#### TASK TO COMPLETE
Please return only the lines from the one holding "At what coordinates should I click to accomplish: Expand" through the one holding "You are a computer-use agent. Image", exactly as they appear in the records below, both ends included.

#### PROVIDED DATA
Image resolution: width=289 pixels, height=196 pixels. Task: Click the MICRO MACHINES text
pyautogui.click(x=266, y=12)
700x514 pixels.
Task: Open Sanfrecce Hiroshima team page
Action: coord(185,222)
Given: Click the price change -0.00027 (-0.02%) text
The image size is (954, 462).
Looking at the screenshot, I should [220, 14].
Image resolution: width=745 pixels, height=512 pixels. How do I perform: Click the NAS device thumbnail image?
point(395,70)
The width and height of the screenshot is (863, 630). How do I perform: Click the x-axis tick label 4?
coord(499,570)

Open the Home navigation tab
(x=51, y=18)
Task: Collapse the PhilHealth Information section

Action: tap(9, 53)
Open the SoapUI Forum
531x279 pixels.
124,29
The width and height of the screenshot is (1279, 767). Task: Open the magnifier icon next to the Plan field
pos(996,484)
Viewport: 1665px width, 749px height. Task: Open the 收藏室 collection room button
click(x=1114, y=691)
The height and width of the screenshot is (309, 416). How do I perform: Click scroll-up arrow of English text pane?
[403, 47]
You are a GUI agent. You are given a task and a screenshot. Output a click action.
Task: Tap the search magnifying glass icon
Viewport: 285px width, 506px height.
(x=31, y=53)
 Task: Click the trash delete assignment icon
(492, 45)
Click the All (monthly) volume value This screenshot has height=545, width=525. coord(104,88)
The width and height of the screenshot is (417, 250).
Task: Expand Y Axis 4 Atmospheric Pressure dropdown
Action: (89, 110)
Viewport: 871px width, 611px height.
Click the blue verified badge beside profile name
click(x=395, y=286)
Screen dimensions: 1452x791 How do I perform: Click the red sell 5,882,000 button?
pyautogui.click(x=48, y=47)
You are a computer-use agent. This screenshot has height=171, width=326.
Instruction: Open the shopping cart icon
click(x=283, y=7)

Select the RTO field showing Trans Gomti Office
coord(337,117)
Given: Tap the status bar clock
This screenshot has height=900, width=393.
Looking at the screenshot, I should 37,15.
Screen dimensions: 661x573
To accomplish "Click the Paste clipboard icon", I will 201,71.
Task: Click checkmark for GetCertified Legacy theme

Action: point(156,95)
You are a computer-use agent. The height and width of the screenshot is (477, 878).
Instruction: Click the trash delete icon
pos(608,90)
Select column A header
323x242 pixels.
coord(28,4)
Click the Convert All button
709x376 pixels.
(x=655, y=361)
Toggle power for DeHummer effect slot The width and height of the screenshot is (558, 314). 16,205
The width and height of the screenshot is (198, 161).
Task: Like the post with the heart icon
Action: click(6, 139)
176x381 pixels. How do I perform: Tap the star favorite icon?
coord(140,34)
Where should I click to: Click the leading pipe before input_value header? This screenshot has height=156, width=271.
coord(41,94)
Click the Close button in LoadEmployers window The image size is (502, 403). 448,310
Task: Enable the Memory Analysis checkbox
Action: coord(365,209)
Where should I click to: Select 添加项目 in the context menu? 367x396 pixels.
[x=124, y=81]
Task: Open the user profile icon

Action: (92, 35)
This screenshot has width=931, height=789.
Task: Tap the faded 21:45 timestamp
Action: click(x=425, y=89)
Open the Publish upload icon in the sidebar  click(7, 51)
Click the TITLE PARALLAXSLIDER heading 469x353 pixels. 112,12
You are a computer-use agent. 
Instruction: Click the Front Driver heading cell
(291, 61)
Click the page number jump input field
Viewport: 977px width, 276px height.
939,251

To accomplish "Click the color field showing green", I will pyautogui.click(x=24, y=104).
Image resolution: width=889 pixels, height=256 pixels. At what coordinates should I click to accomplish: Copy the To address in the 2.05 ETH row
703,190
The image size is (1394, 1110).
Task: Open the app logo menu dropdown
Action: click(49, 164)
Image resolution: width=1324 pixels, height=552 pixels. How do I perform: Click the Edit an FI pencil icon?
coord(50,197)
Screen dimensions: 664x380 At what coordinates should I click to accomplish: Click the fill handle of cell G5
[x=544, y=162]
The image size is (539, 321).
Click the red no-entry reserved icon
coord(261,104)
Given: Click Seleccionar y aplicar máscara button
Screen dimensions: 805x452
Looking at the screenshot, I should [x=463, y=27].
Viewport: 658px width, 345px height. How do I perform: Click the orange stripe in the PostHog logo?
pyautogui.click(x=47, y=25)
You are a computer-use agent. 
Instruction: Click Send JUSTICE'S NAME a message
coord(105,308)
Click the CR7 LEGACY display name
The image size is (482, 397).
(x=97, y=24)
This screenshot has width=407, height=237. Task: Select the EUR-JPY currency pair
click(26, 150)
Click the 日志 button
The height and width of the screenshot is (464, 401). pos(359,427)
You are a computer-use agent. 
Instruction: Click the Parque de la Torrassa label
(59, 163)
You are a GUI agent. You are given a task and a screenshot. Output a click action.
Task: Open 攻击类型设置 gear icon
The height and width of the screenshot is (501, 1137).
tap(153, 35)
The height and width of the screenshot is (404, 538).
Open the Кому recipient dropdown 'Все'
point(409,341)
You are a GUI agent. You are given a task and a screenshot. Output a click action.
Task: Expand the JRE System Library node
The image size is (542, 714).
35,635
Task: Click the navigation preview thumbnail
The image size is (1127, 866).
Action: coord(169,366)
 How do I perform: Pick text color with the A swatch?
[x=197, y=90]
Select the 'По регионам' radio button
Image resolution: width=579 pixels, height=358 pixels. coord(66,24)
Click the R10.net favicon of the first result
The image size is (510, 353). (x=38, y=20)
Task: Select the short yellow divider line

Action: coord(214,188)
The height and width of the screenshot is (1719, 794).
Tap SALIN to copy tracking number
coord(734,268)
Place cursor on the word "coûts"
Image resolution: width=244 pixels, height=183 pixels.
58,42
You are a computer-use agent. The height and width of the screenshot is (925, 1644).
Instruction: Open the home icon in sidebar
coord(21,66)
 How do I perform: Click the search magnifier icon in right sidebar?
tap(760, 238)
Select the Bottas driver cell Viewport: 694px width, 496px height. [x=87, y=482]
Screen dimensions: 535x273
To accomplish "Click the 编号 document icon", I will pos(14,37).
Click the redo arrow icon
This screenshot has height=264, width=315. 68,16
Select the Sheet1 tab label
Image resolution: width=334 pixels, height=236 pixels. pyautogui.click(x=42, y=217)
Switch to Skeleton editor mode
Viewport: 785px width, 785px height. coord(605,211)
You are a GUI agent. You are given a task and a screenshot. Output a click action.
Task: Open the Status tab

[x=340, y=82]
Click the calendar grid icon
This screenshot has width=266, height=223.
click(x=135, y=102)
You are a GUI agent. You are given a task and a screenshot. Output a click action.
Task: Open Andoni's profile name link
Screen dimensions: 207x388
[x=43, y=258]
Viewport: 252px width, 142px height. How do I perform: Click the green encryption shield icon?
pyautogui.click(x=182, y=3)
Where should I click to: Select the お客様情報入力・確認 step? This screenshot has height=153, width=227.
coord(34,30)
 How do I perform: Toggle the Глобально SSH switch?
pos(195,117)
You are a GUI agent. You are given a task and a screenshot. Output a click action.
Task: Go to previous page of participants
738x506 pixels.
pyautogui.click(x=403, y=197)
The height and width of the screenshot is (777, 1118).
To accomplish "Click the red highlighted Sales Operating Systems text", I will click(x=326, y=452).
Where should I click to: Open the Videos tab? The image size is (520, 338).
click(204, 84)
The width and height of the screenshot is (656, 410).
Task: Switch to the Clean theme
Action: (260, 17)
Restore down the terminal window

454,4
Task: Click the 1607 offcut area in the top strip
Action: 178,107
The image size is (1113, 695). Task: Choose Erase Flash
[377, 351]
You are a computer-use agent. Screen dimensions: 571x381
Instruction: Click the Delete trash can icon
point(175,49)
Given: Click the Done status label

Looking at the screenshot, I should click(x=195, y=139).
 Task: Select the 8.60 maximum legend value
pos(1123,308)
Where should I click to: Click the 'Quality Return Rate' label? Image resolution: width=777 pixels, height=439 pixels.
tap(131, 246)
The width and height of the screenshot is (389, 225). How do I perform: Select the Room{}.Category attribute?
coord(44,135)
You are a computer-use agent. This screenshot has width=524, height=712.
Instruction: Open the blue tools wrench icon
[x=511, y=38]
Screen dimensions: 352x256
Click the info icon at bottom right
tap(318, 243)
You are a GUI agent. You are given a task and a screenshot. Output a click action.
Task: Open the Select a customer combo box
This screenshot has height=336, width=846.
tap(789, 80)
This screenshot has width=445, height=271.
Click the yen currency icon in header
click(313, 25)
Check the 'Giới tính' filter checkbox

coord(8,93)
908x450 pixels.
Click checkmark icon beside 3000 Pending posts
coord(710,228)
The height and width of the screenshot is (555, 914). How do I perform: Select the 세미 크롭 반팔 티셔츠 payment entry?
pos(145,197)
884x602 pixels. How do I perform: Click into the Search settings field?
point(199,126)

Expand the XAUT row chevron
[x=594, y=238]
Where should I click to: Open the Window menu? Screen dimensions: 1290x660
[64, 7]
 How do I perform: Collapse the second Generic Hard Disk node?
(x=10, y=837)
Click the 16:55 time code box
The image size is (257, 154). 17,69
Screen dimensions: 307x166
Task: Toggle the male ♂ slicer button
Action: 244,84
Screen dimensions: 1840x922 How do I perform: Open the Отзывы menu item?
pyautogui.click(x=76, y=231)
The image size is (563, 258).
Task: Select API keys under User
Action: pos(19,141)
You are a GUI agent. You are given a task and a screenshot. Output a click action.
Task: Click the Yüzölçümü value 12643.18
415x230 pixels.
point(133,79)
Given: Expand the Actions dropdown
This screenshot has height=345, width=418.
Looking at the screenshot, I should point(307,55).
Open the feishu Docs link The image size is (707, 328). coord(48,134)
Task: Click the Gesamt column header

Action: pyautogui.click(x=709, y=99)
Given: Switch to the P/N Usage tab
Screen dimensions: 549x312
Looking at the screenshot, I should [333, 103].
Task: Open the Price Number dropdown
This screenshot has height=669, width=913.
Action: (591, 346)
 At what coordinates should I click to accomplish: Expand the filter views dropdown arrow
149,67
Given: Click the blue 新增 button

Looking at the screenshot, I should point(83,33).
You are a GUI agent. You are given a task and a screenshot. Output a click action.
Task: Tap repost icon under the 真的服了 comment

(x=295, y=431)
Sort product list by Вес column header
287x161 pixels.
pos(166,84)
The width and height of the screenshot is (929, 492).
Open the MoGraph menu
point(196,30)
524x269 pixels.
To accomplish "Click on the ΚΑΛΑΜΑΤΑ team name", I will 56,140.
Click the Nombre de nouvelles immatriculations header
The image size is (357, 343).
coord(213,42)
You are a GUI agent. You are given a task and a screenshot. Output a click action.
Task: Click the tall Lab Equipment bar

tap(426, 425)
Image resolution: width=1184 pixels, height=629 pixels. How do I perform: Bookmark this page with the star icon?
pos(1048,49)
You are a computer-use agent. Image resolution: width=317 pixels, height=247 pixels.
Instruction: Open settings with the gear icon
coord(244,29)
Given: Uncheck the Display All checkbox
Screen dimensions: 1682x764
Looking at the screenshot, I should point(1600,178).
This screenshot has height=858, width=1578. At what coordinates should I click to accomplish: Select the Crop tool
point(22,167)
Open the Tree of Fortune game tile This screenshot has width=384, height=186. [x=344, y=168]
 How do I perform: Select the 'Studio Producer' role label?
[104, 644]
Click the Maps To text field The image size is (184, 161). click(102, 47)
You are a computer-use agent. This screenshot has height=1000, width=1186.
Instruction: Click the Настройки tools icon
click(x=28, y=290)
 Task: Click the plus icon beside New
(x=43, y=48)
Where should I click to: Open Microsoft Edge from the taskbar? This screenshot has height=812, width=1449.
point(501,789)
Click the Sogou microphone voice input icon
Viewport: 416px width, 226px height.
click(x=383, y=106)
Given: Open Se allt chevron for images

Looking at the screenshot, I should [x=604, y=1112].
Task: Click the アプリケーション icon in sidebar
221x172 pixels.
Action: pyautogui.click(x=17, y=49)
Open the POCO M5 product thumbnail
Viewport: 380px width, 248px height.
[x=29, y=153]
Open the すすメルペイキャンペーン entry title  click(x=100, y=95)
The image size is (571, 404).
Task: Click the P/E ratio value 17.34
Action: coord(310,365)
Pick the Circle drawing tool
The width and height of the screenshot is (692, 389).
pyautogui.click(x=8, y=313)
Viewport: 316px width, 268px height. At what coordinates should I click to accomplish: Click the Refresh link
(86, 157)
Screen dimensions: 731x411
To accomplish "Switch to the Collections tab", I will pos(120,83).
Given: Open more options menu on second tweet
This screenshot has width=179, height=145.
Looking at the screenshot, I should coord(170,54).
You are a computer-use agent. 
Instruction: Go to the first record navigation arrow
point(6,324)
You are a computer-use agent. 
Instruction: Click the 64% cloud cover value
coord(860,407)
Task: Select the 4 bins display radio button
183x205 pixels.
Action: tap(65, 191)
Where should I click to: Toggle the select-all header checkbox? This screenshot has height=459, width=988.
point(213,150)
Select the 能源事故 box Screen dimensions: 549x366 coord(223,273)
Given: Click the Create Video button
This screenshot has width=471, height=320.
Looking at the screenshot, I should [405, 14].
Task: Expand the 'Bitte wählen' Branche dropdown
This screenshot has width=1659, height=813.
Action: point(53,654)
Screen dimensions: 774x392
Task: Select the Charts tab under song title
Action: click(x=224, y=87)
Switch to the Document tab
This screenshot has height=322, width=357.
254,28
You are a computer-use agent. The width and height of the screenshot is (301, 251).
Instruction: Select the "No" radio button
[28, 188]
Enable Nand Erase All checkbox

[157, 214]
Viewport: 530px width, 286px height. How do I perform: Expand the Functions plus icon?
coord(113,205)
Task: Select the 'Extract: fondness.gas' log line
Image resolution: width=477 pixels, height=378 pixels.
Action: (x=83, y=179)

#### EXERCISE OUTPUT
 At what coordinates should I click to accomplish: Expand the filter views dropdown arrow
149,67
Given: Click the blue 新增 button

Looking at the screenshot, I should point(83,33).
You are a GUI agent. You are given a task and a screenshot. Output a click action.
Task: Tap repost icon under the 真的服了 comment

(x=295, y=431)
Sort product list by Вес column header
287x161 pixels.
pos(166,84)
The width and height of the screenshot is (929, 492).
Open the MoGraph menu
point(196,30)
524x269 pixels.
To accomplish "Click on the ΚΑΛΑΜΑΤΑ team name", I will 56,140.
Click the Nombre de nouvelles immatriculations header
The image size is (357, 343).
coord(213,42)
You are a GUI agent. You are given a task and a screenshot. Output a click action.
Task: Click the tall Lab Equipment bar

tap(426, 425)
Image resolution: width=1184 pixels, height=629 pixels. How do I perform: Bookmark this page with the star icon?
pos(1048,49)
You are a computer-use agent. Image resolution: width=317 pixels, height=247 pixels.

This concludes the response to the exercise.